This is a Chinese name. The family name is Wang.

Wang Likun (, born 22 March 1985), also known as Claudia Wang, is a Chinese actress and dancer. She is best known for her roles in television series Seven Swordsmen (2006), Beauty's Rival in Palace (2010), Beijing Youth (2012), Miss Assassin (2013), Qing Mang (2013), Twice Blooms the Flowers (2015); as well as the movies Ex-Files (2014) and Somewhere Only We Know (2015).

Early life 
Wang Likun was born on 22 March, in Chifeng, Inner Mongolia. Wang Likun is a Manchu, a Chinese ethnic minority. Wang Likun graduated from Beijing Dance Academy in 2004, majoring in traditional dance.

Career 
Wang Likun was discovered by famous Chinese director Tsui Hark, and shot her first television series Seven Swordsmen in 2004. She gained more recognition with her portrayal of three different roles in historical drama Beauty's Rival in Palace (2010). Wang also won the Acting Breakthrough award at the China TV Drama Awards for her performance as a mentally-ill patient in the popular youth series Beijing Youth (2012), and the Most Promising Actress award for her role as a wealthy girl in Barber (2013).

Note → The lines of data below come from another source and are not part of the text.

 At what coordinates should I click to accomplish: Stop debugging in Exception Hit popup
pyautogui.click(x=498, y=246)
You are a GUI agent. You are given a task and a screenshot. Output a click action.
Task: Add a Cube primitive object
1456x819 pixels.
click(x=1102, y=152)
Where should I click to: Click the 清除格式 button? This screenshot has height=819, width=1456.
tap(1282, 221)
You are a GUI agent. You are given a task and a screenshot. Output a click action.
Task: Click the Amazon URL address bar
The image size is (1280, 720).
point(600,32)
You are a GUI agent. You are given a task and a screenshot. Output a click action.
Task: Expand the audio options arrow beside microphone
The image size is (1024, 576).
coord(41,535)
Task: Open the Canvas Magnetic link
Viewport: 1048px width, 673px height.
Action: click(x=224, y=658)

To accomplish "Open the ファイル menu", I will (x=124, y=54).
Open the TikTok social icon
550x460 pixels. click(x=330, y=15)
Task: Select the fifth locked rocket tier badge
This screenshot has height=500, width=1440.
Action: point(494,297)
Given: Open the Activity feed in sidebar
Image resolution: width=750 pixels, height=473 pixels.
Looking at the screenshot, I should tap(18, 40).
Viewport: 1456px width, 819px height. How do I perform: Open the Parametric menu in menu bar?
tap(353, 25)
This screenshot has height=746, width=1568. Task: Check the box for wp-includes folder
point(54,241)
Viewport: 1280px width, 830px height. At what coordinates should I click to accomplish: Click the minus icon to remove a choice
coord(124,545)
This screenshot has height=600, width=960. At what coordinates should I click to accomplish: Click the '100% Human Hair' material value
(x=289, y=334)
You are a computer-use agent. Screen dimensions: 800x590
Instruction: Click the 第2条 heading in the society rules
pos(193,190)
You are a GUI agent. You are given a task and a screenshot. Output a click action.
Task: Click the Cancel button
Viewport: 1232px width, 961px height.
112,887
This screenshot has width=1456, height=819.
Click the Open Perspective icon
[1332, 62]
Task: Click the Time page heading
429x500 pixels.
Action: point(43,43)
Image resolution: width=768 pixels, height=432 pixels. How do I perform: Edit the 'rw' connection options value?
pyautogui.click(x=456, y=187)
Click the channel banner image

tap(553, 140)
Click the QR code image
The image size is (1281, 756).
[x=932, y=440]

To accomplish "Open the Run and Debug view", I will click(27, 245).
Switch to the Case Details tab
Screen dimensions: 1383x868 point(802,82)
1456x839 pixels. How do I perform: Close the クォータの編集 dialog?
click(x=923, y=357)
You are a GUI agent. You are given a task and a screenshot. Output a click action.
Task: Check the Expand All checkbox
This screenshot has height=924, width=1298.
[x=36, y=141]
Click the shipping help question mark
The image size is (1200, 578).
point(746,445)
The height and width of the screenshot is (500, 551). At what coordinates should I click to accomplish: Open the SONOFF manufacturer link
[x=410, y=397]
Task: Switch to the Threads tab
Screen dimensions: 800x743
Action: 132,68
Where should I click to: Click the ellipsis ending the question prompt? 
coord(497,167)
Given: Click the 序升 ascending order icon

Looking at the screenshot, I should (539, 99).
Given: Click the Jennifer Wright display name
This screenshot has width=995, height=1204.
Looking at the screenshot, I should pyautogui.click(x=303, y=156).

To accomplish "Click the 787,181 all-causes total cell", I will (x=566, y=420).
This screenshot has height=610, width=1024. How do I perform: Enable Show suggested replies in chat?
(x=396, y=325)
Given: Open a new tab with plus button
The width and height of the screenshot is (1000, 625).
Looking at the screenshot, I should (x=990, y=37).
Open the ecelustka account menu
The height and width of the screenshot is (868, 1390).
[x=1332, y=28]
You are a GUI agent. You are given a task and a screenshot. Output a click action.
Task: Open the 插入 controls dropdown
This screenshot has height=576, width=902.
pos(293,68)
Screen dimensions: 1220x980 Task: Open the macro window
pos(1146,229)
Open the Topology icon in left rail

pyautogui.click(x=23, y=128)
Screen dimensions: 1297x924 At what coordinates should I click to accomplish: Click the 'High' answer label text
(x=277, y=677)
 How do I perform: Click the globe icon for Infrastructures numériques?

In 2015, Wang starred in the romantic film Somewhere Only We Know directed by Xu Jinglei. She won the Rising Star of Asia at 9th Asian Film Awards Special Awards Ceremony, Most Popular Actress at 22nd Beijing College Student Film Festival and Best Actress at 3rd China International Film Festival London for her performance.

In 2016, she was cast as the one of female leads in fantasy action drama Martial Universe, which stars Yang Yang as the main character.

In 2017, she featured in fantasy blockbuster Journey to the West: Conquering the Demons 2 produced by Stephen Chow and directed by Tsui Hark. The same year, she starred in the romantic comedy film Love is a Broadway Hit.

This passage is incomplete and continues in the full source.